Je me trouve en accord avec moi-même devant une feuille vierge.
De cette simple constatation est née ma passion.
Cette passion, je l’ai exprimée au travers de différentes techniques que je considère aussi distinctes que complémentaires.
Elles se sont imposées à moi au fil des années car j’ai trouvé en elles le meilleur moyen de traduire mes émotions.
Si j’ai beaucoup de plaisir à travailler sur des sujets différents, c’est dans le nu féminin que je me suis accompli.
Au pastel, je dois le plaisir du contact avec la matière.
Laisser ses doigts estomper les couleurs, apprécier le rugueux d’un support, se salir les mains ; sont autant de gestes qui relèvent d’une profonde sensualité.
L’accroche fragile du pigment y ajoute le respect.
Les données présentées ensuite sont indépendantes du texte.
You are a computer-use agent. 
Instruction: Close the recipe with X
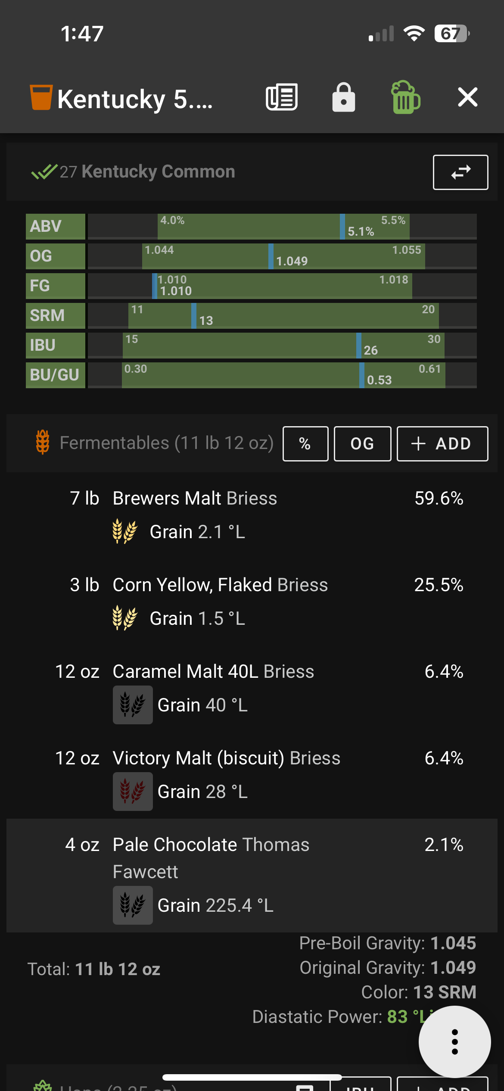[468, 97]
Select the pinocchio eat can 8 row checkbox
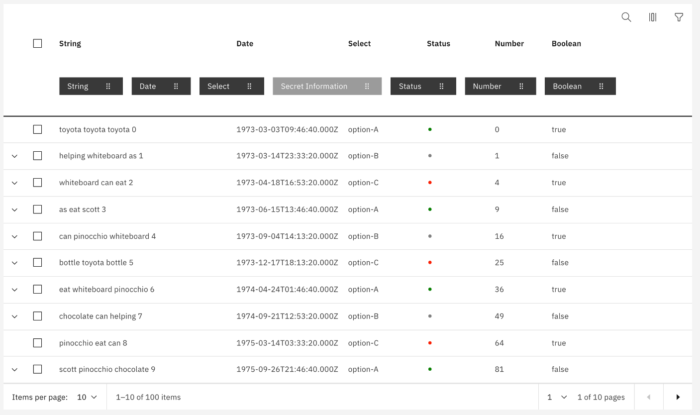Screen dimensions: 700x415 pyautogui.click(x=37, y=343)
Les variations de luminosité, une humeur changeante proche de la féminité.
À l’encre, je dois le plaisir du contraste et de l’économie du geste.
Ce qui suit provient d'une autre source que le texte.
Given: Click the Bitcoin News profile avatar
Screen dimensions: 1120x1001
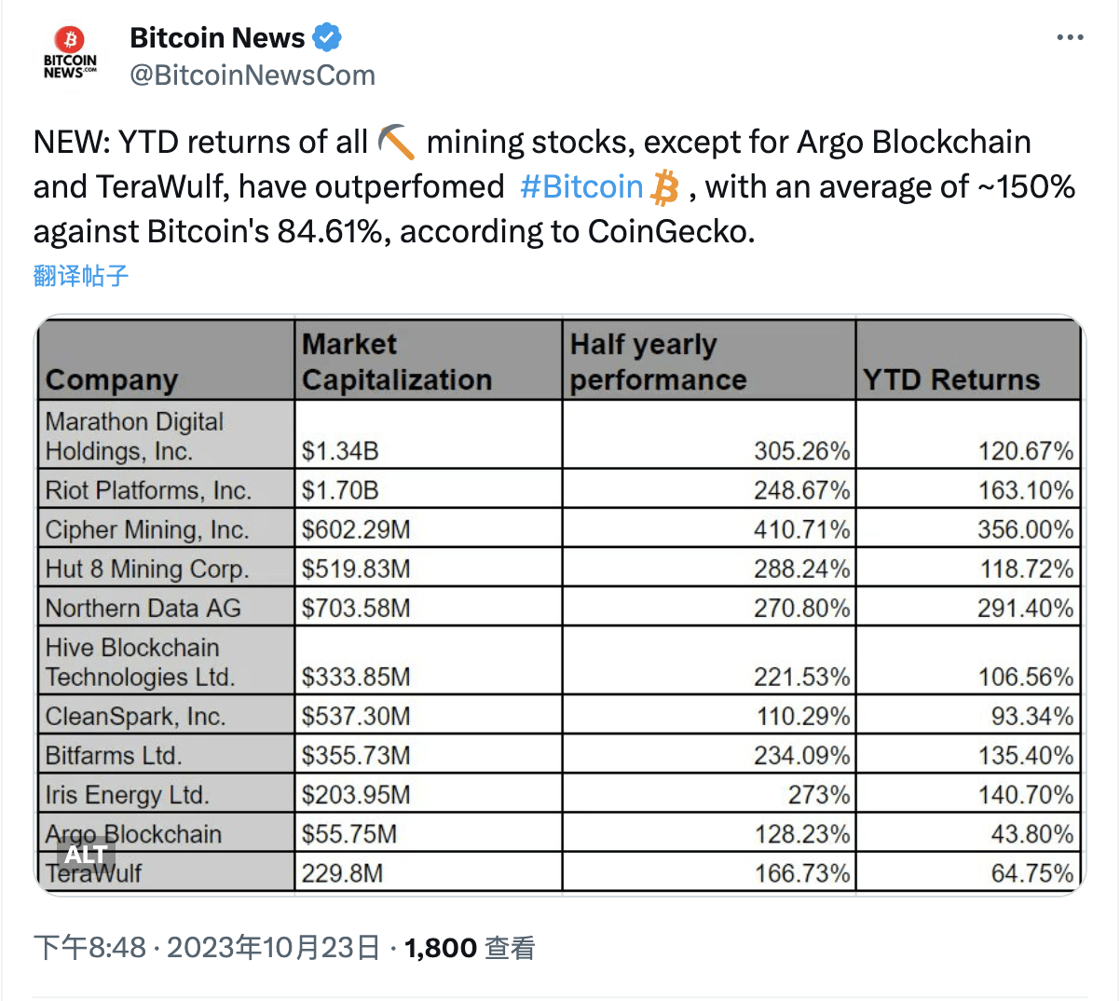Looking at the screenshot, I should [x=70, y=51].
Trouver le juste équilibre entre ce que l’on peut gommer et ce que l’on veut exprimer.
Rechercher dans la pureté d’une ligne ou l’aisance d’un tracé,
la satisfaction d’une lecture « évidente ».
Savoir faire le vide et penser au mouvement du pinceau avant de le poser sur le papier.
Réfléchir pour aller spontanément à l’essentiel.
À l’aquarelle, je dois le plaisir de la douceur et de l’inattendu.
Le rendu inégalé du satiné d’une fleur ou du velouté d’une chair,
associé au risque de ne jamais totalement maîtriser le cycle de l’eau sur le papier.
Accepter que chaque œuvre soit unique et jouer de ce hasard.
Apprendre la patience et le juste moment pour poser sa couleur et la fondre.
Au-delà du plaisir de créer, j’ai eu celui de faire des rencontres, d’échanger,
de partager, de chercher, d’apprendre, de nourrir cette passion, de la faire vivre…
et d’en souffrir.
Ce lieu est aussi le fruit de ces rencontres.